Task requirements: Look through the data below for the string "will", and copy every line where it turns up.

Data for this task:
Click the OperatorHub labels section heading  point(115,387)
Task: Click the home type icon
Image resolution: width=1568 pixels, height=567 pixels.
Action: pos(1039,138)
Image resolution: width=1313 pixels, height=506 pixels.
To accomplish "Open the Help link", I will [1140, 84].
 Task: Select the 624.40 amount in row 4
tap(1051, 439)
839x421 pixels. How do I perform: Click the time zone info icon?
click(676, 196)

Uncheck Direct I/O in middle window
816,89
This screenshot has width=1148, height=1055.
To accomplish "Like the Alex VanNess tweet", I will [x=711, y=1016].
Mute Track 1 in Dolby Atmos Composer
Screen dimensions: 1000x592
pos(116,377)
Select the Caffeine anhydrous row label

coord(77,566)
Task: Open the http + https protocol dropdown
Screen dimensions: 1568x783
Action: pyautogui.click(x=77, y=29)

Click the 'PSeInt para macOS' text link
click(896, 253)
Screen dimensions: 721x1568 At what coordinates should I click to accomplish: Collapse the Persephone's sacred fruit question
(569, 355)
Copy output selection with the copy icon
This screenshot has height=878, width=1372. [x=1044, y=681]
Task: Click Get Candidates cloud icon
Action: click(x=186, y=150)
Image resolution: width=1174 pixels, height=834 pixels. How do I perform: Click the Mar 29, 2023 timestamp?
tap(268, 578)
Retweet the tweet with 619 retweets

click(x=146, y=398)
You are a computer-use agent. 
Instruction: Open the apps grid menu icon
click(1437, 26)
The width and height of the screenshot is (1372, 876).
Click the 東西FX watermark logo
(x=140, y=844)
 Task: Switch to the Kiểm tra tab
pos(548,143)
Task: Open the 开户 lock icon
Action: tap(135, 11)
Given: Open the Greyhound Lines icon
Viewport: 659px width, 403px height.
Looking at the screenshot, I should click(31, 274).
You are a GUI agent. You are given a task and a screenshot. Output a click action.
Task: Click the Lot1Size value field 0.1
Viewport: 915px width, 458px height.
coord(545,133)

Solution for this problem:
To accomplish "Open the Help link", I will [1140, 84].
To accomplish "Like the Alex VanNess tweet", I will [x=711, y=1016].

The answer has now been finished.